Your goal: Copy the records below word for word. Stop after the line that contains "Type C Frame Packers (95, 1645)".

Exercise data:
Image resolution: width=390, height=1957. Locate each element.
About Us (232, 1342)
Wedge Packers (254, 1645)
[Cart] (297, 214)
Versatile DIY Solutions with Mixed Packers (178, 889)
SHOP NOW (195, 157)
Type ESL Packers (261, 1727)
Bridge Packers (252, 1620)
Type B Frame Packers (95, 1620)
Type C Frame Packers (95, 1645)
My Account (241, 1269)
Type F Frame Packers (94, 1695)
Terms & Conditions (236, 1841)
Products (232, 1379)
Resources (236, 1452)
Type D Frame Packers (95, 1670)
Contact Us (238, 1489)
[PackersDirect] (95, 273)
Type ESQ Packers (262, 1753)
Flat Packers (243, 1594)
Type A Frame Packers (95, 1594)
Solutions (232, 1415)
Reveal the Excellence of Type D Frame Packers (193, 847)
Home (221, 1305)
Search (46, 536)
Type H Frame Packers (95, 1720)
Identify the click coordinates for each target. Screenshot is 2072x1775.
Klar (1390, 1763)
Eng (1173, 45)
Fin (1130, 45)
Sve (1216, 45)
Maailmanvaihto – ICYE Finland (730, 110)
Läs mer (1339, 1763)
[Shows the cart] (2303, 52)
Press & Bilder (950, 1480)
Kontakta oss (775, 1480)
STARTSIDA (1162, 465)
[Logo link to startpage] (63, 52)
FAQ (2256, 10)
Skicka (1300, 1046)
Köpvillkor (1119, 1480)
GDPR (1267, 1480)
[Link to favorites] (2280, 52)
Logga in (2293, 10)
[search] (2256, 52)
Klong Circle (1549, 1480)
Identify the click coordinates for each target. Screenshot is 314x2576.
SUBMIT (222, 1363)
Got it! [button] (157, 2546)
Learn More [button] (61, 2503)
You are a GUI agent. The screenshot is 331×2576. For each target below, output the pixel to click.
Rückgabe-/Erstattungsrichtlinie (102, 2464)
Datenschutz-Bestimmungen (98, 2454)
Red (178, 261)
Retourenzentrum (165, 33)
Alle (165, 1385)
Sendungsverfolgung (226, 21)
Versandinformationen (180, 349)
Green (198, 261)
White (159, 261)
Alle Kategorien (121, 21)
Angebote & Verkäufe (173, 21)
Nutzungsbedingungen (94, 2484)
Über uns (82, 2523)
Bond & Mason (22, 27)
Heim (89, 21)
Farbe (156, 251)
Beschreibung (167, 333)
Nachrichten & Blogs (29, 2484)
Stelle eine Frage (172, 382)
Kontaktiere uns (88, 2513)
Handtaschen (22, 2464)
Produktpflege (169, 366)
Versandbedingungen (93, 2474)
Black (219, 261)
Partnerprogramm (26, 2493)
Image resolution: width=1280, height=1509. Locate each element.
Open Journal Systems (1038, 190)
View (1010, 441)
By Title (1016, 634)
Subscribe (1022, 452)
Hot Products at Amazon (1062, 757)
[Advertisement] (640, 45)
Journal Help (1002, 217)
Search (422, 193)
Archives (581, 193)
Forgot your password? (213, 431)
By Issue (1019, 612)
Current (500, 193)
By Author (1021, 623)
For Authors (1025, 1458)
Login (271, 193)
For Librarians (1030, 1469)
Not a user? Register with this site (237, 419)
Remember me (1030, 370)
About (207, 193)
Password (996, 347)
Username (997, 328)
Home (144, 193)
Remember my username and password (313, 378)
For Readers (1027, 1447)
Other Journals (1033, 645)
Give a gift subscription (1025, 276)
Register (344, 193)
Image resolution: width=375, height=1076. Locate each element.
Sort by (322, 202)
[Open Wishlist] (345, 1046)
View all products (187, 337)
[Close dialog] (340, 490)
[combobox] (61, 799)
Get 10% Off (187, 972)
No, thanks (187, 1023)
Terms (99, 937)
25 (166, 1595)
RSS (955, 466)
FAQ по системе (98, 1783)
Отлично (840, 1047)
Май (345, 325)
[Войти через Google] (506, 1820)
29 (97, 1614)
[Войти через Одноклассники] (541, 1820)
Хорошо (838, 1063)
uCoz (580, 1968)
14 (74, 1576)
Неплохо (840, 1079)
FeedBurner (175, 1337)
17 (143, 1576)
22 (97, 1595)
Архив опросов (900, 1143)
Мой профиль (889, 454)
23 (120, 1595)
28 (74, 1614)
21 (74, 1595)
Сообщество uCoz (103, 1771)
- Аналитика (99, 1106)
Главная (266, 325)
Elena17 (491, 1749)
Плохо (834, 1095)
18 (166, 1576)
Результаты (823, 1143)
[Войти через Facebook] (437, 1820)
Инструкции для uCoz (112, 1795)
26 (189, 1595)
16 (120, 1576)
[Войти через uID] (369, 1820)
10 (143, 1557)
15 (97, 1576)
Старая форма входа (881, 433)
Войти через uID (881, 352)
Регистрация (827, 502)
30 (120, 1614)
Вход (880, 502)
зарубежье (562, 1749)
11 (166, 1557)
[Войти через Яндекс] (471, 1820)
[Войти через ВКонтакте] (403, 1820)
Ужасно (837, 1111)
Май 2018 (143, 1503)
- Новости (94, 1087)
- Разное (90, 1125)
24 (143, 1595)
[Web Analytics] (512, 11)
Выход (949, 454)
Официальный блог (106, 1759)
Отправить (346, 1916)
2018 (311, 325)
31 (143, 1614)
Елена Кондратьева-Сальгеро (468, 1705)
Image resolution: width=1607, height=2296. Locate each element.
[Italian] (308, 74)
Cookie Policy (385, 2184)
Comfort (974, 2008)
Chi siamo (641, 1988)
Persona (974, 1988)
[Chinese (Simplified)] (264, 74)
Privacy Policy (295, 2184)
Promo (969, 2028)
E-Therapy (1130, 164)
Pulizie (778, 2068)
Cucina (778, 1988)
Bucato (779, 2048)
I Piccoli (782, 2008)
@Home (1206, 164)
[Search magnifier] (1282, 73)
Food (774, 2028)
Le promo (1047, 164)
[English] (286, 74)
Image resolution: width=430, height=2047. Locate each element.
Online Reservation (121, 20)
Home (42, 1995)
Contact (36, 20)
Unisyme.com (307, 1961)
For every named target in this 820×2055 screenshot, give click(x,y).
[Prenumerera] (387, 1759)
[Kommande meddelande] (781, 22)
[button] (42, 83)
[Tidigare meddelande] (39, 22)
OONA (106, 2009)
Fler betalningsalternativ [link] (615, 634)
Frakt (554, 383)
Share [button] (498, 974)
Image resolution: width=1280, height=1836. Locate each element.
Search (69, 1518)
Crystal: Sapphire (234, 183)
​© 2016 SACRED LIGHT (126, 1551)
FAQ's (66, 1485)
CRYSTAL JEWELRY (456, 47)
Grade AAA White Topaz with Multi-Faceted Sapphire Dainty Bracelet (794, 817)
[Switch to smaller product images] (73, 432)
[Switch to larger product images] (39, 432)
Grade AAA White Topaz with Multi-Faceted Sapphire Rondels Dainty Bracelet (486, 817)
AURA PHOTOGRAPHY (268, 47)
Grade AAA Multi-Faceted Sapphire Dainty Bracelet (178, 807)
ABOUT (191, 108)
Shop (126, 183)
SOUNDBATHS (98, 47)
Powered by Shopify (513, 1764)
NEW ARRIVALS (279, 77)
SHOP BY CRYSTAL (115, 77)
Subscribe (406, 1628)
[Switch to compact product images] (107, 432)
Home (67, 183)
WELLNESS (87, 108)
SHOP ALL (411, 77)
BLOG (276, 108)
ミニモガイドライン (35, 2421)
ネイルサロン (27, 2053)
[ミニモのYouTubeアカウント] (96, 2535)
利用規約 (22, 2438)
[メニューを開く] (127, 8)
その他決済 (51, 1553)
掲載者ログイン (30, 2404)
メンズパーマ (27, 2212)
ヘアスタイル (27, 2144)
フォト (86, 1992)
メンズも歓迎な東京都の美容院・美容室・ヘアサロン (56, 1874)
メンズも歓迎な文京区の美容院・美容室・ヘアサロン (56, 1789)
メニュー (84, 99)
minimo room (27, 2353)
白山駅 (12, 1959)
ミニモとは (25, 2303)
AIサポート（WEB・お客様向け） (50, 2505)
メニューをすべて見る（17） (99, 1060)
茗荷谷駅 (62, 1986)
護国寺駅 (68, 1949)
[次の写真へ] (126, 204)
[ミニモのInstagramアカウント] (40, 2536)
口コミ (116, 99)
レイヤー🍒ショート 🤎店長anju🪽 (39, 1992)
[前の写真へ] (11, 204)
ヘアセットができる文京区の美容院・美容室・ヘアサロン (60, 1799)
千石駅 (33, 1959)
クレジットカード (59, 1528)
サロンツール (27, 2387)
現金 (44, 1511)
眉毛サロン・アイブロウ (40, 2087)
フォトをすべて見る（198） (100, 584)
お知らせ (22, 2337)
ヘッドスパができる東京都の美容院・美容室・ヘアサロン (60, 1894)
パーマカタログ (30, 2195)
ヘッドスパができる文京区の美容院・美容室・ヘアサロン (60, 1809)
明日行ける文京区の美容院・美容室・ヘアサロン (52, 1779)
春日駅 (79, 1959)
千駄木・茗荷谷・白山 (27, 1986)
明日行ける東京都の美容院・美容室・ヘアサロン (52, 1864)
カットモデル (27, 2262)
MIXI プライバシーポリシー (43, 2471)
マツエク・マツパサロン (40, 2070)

Output of the task:
Image resolution: width=390, height=1957. Locate each element.
About Us (232, 1342)
Wedge Packers (254, 1645)
[Cart] (297, 214)
Versatile DIY Solutions with Mixed Packers (178, 889)
SHOP NOW (195, 157)
Type ESL Packers (261, 1727)
Bridge Packers (252, 1620)
Type B Frame Packers (95, 1620)
Type C Frame Packers (95, 1645)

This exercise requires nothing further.